__TEXT PROVIDED__:

◇ ◇ ◇

As the country has overcome the coronavirus crisis, interest in promoting research into green chiretta or fah talai jone, a herbal medicine that played a role in treating a large number of patients at the peak of the pandemic, has subsided. This is unfortunate.
While it's welcome news that Thailand's coronavirus problem is on a downward trend, as defined in May by the World Health Organization (WHO), the public should know the virus isn't done yet.
In the first week of October, Thailand saw 131 people hospitalised with the virus and five deaths, followed by 124 people in hospital and three deaths in the second week.
As the virus is no longer a health emergency at this stage, the country should take this opportunity to do more research into green chiretta, which became a herbal champion during the peak of Covid-19, as anti-viral drugs like favipiravir and molnupiravir were scarce -- not to mention public concerns about the side effects of this modern medicine.
As a matter of principle, the Public Health Ministry should maintain the interest in green chiretta rather than allowing this opportunity to fly by like a flash in a pan. However, this is not happening. Worse yet, a number of doctors in non-traditional medicine still doubt the benefits of this herbal medicine.
In July, the Health Systems Research Institute (HSRI) found itself at the centre of criticism when it released a research study that ruled out the benefits of green chiretta in treating lung inflammation and coronavirus. It also warned about potential liver damage arising from prolonged use. Such findings triggered a debate, and the institute eventually withdrew the research after it was found to be riddled with flaws.
There is a lot to be learned from this research gaffe.

◇ ◇ ◇

__WORK ITEM 1__: In the green chiretta editorial, rewrite everything from "While it's welcome" down to "the second week.", swapping "downward trend" for "steady decline".
__WORK ITEM 2__: Carry the green chiretta editorial forward from its final sentence.

__INFORMATION SHOWN__:
◇ ◇ ◇

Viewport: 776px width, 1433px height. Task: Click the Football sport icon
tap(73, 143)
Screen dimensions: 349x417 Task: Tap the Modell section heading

◇ ◇ ◇

__ANSWER SPACE 1__:
While it's welcome news that Thailand's coronavirus problem is on a steady decline, as defined in May by the World Health Organization (WHO), the public should know the virus isn't done yet.
In the first week of October, Thailand saw 131 people hospitalised with the virus and five deaths, followed by 124 people in hospital and three deaths in the second week.

__ANSWER SPACE 2__:
Supaporn Pitiporn, a prominent advocate of herbal tonics, said the benefits of green chiretta, which has been championed by Prachin Buri-based Abhaibhubejhr Hospital, are evident. Laboratory tests have proven it to be a success, she said.
The former head pharmacist of Abhaibhubejhr Hospital recalled seeing green chiretta used in a provincial prison as the hospital supplied it to the prison when the anti-virus drugs were not available during the pandemic.
"No inmates have succumbed to the virus," she said.
The herb advocate conceded that carrying out research when the virus is at its low point is not particularly easy as there are fewer cases for study. But this is no excuse.
In fact, she noted there are a few projects on green chiretta being conducted by local researchers in several parts of the country. Due to technical reasons, these works remain largely unpublished.
Yet Thailand's success in using green chiretta has won international recognition. Despite the limitations in terms of what the herb can do, Western researchers have been citing the efforts of Thai researchers, she said.
The Public Health Ministry must plug the gap in this area.
The virus is, as the WHO noted, changing all the time. As such, it pays to be prudent and to equip the medical community with more knowledge about this herb, especially how it works in battling the virus and how to improve it.
If successful, green chiretta could help the country be more self-reliant when it comes to medicine. There is no reason not to adopt this herb as another option for doctors to dispense.